Sizing And Estimation Methodology

Estimating anything can be a complex and error-prone process. That’s why it's called an 'estimation', rather than a 'calculation'. There are three primary approaches to sizing a TIM InstantML implementation:

  • Algorithm, or Calculation Based
  • Size By Example Based
  • Proof of Concept Based

Typical implementations of TIM InstantML do not required complex sizing and estimation processes. An algorithm based approach, taking into account the data size and the number of ML transaction per hour per worker, allows you to determine the number of parallel workers and design your architecture.

In more complex cases a Proof of Concept might be useful. This is typically the case with more complicated peak time ML consumption requirements.

Algorithm, Or Calculation Based

An algorithm or process that accepts data input is probably the most commonly accepted tool for delivering sizing estimations. Unfortunately, this approach is generally the most inaccurate.

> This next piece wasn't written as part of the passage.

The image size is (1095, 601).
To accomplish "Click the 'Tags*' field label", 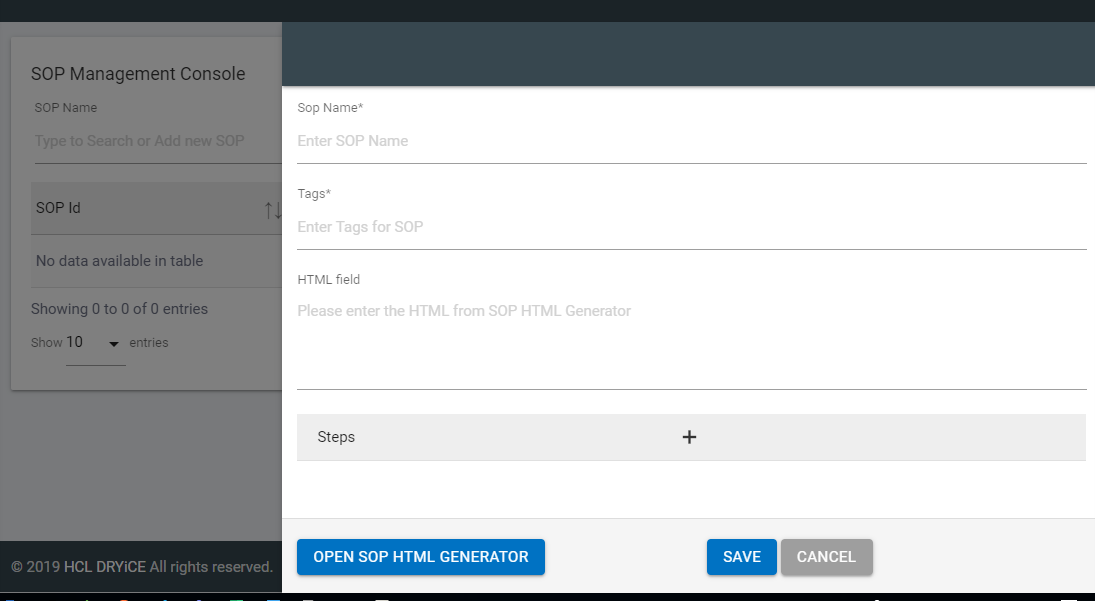I will (x=314, y=193).
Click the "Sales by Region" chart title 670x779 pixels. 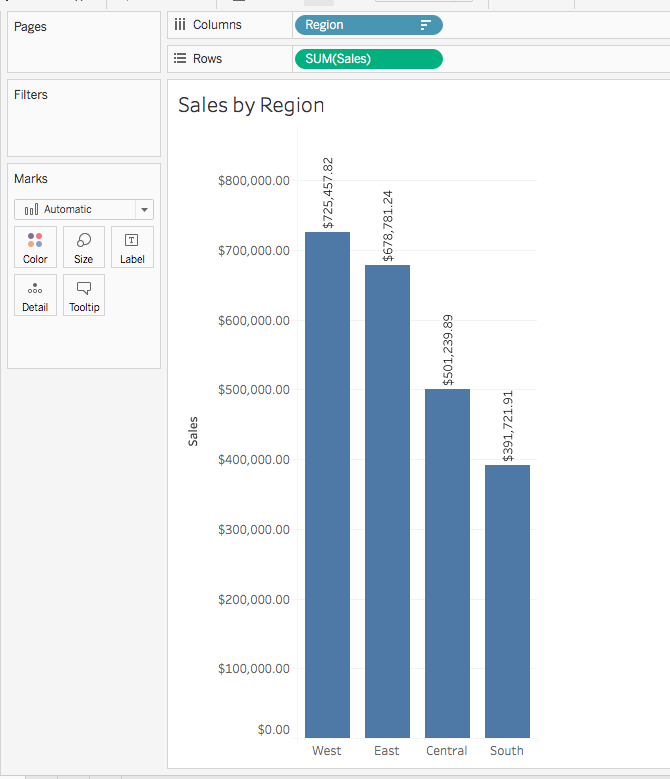coord(251,105)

When considering a multiple model – multiple use case implementation, the number of variables involved in delivering a calculation that even approaches a realistic sizing response requires input values numbering in excess of one hundred, and calculations so complex and sensitive that providing an input value plus or minus 1% of the correct value results in wildly inaccurate results.

The other approach to calculation-based solutions is to simplify the calculation to the point where it is simple to understand and simple to use. This paper shows how this kind of simplification can provide us with a sizing calculator.

Size-By-Example Based

A size-by-example (SBE) approach requires a set of known samples to use as data points along the thermometer of system size. The more examples available for SBE, the more accurate the intended implementation will be.

By using these real world examples, both customers and Tangent Works can be assured that the configurations proposed have been implemented before and will provide the performance and functionality unique to the proposed implementation. Tangent Works Engineering can help here.

Proof Of Concept Based

A proof of concept (POC), or pilot based approach, offers the most accurate sizing data of all three approaches.

A POC you to do the following:

  • Test your InstantML implementation design
  • Test your chosen hardware or cloud platform
  • Simulate projected load
  • Validate design assumptions
  • Validate Usage
  • Provide iterative feedback for your implementation team
  • Adjust or validate the implementation decisions made prior to the POC

There are, however, two downsides to a POC based approach, namely time and money. Running a POC requires the customer to have manpower, hardware, and the time available to implement the solution, validate the solution, iterate changes, re-test, and finally analyze the POC findings.

A POC is always the best and recommended approach for any sizing exercise. It delivers results that are accurate for the unique implementation of the specific customer that are as close to deploying the real live solution as possible, without the capital outlay on hardware and project resources.